• Work order
Return the records below exactly; pictures stay out.

• Given data
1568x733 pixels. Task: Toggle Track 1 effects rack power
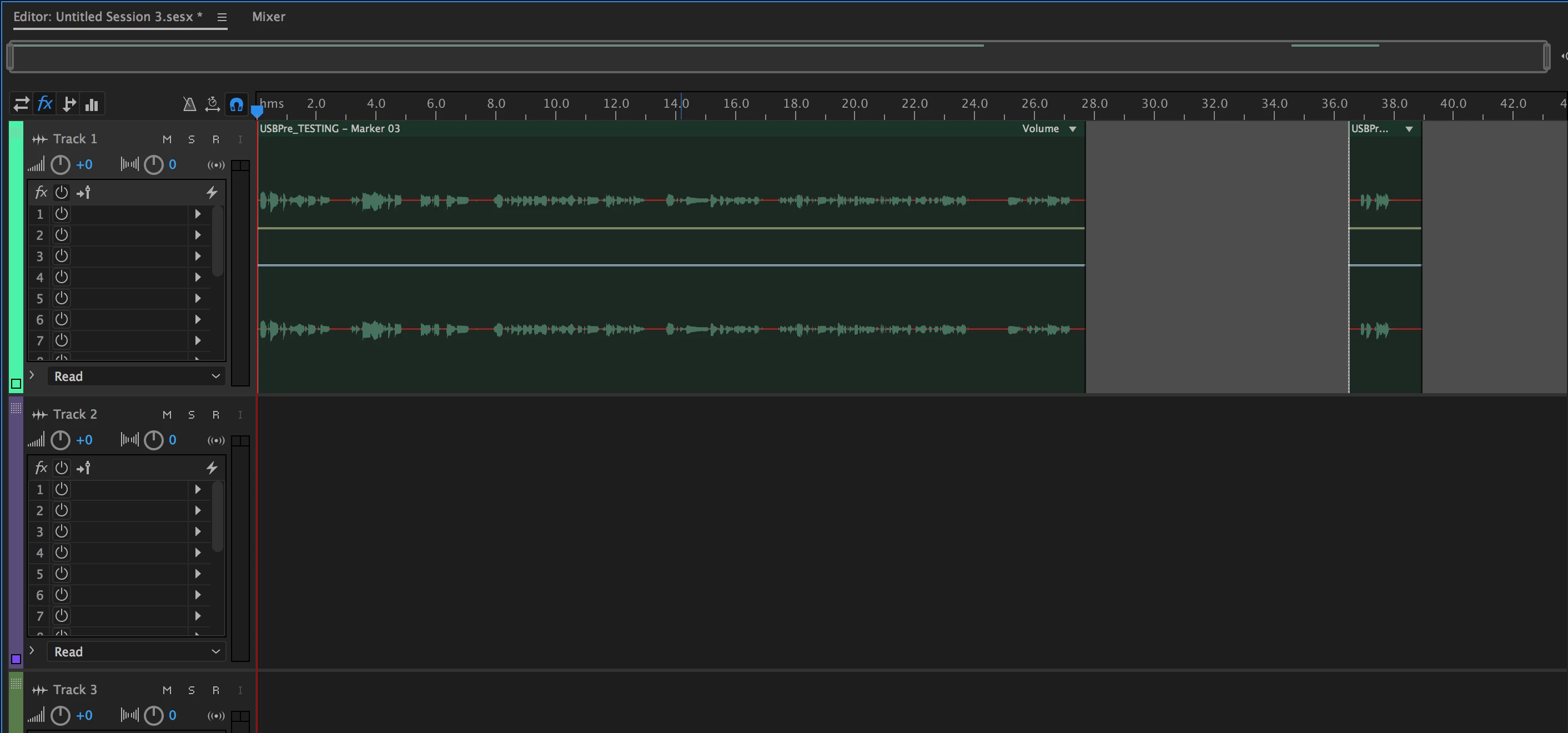(x=62, y=192)
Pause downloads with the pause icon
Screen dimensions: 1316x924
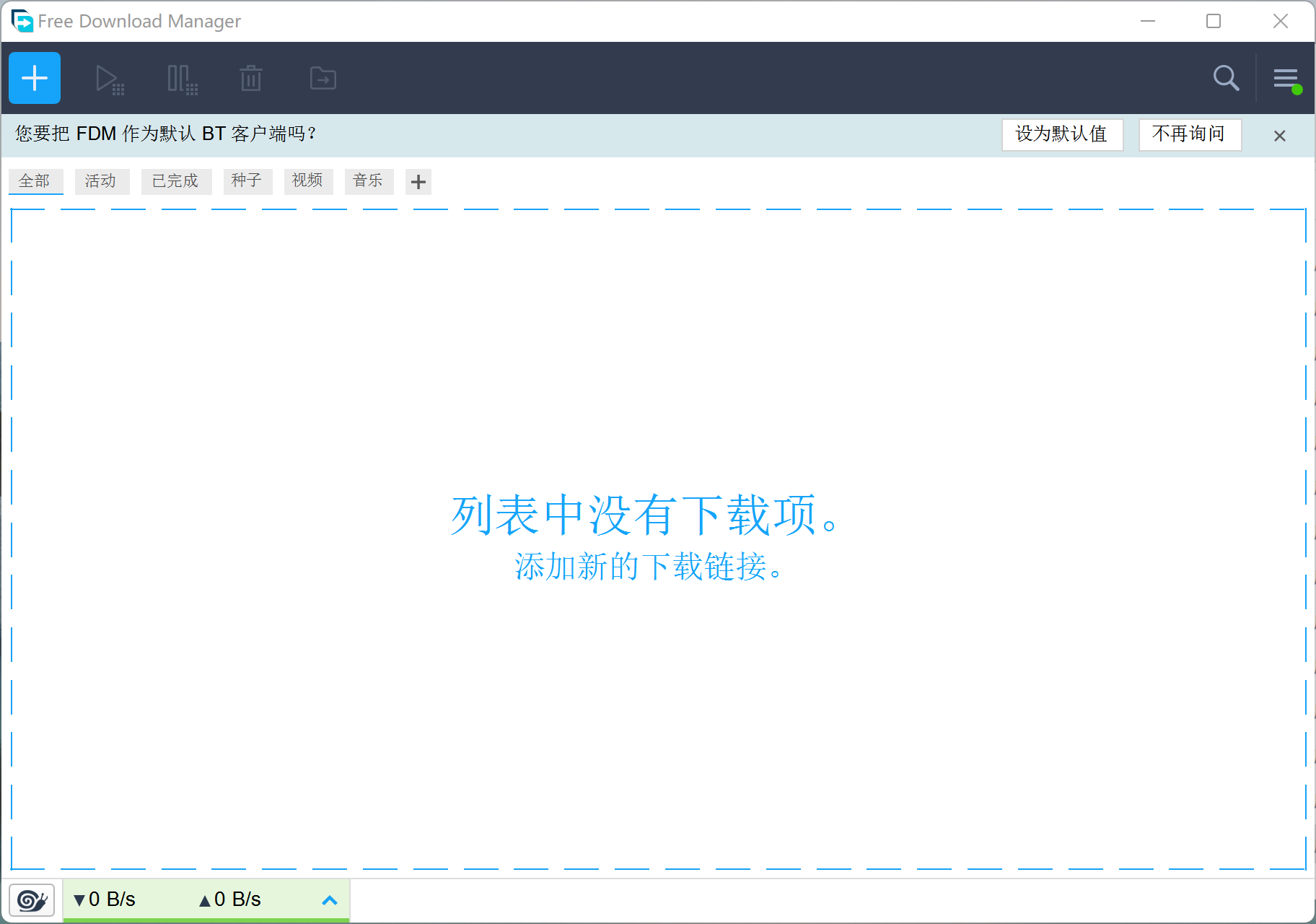[180, 78]
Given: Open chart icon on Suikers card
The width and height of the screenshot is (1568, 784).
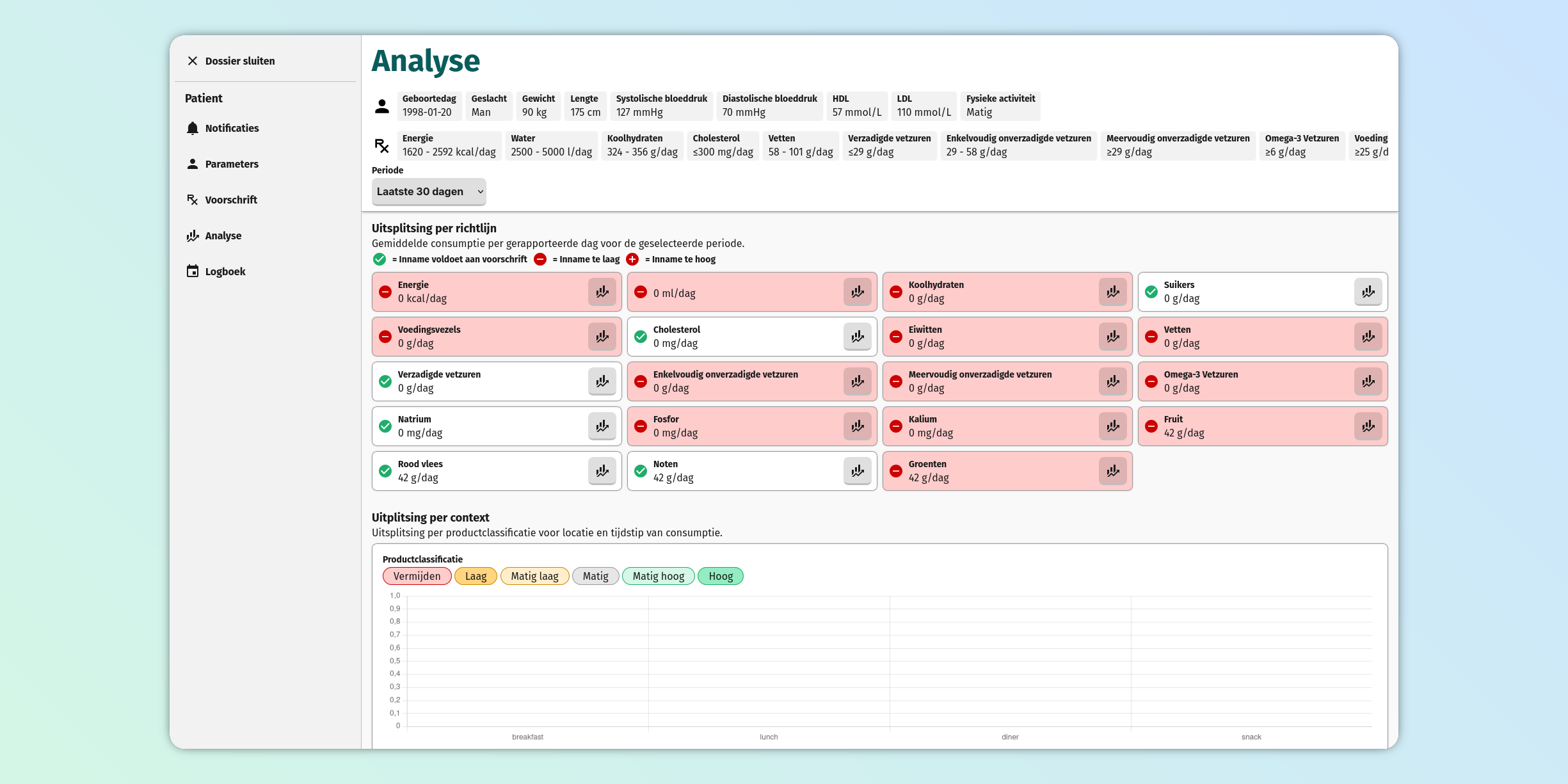Looking at the screenshot, I should point(1368,292).
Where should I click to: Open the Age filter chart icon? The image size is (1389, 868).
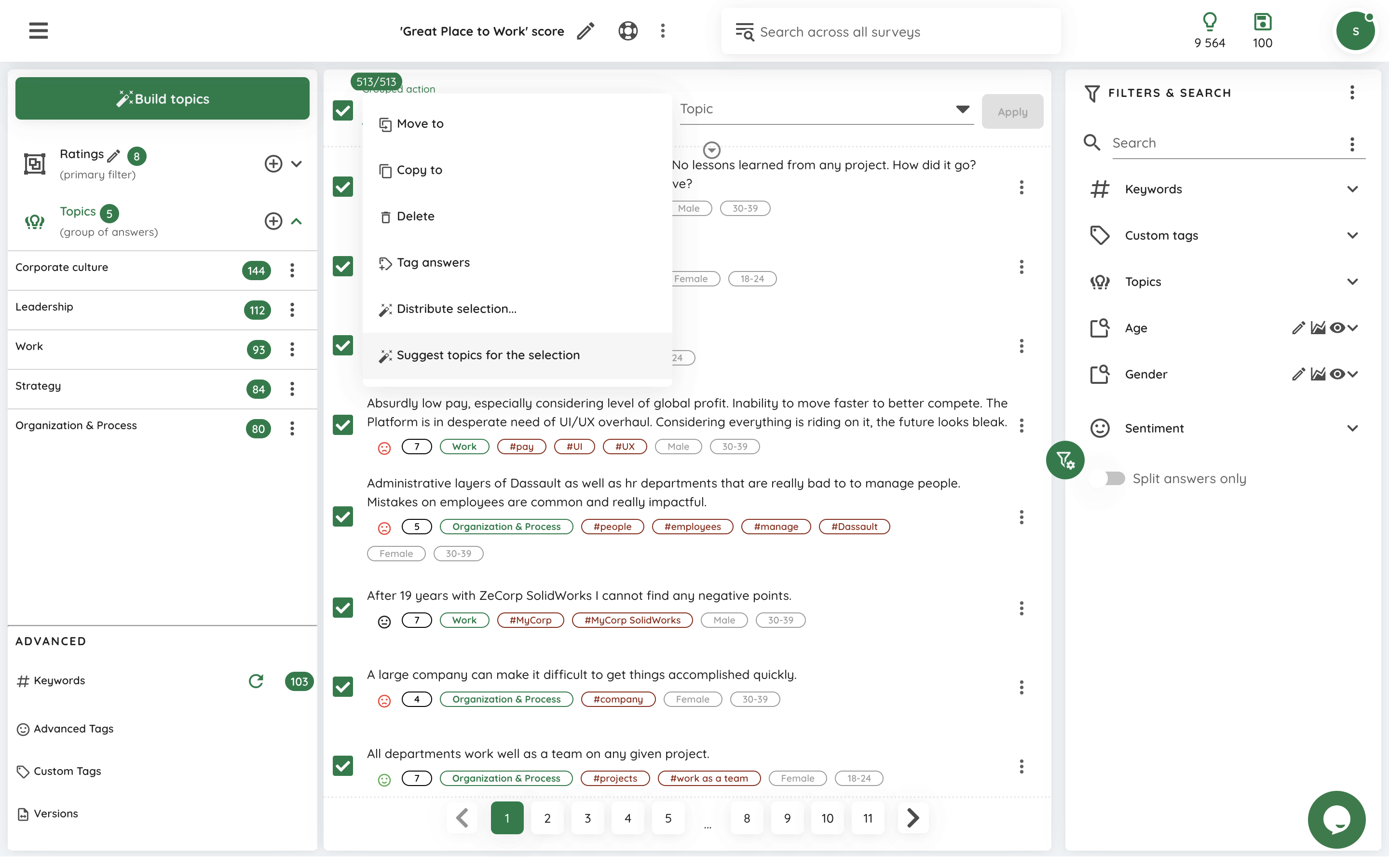click(x=1318, y=328)
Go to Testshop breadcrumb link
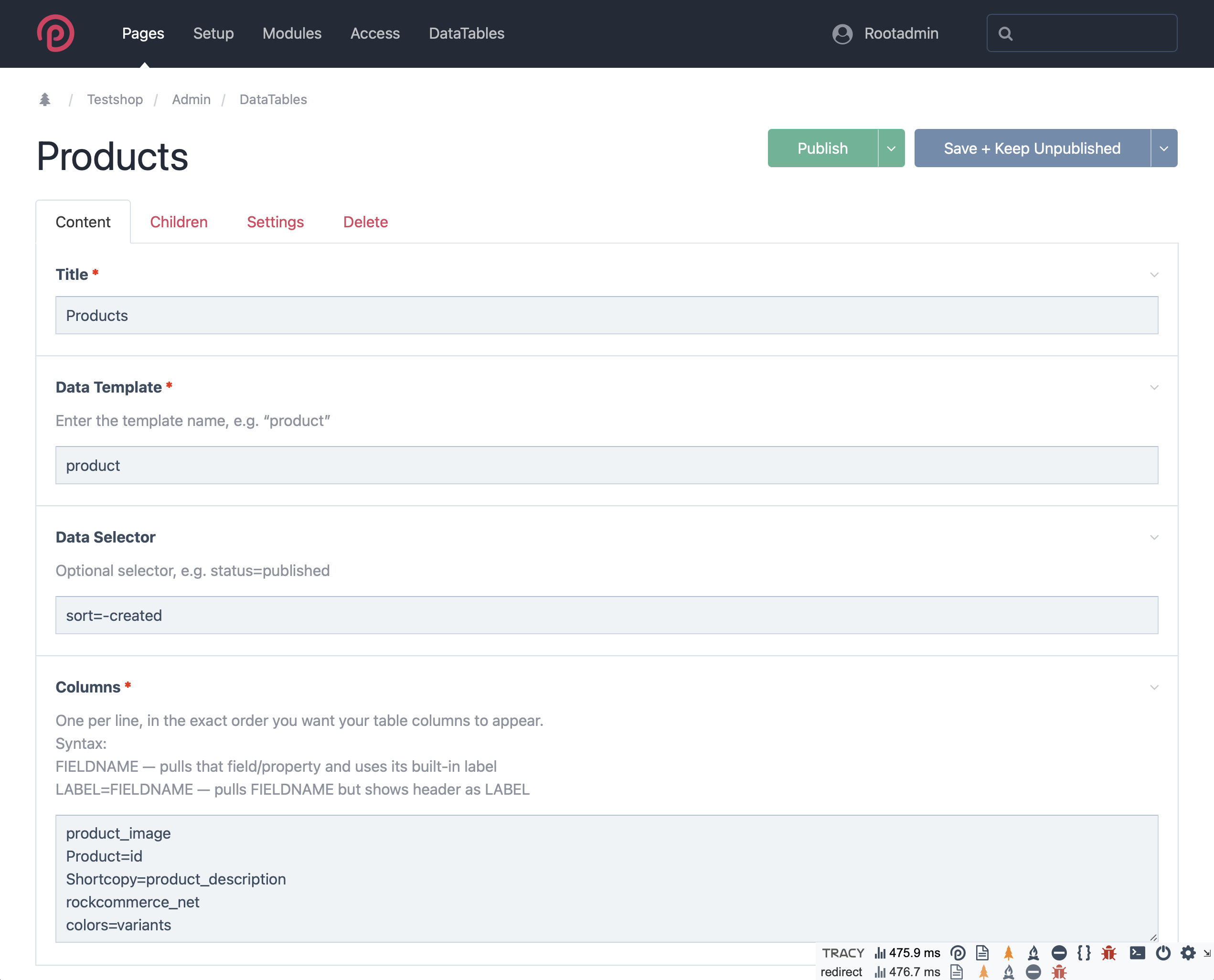Image resolution: width=1214 pixels, height=980 pixels. pyautogui.click(x=115, y=100)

• Result below
1568x733 pixels. Task: Toggle Track 1 effects rack power
(x=62, y=192)
Pause downloads with the pause icon
Screen dimensions: 1316x924
[180, 78]
Given: Open chart icon on Suikers card
The width and height of the screenshot is (1568, 784).
Looking at the screenshot, I should point(1368,292).
Where should I click to: Open the Age filter chart icon? The image size is (1389, 868).
click(x=1318, y=328)
Go to Testshop breadcrumb link
Image resolution: width=1214 pixels, height=980 pixels. pyautogui.click(x=115, y=100)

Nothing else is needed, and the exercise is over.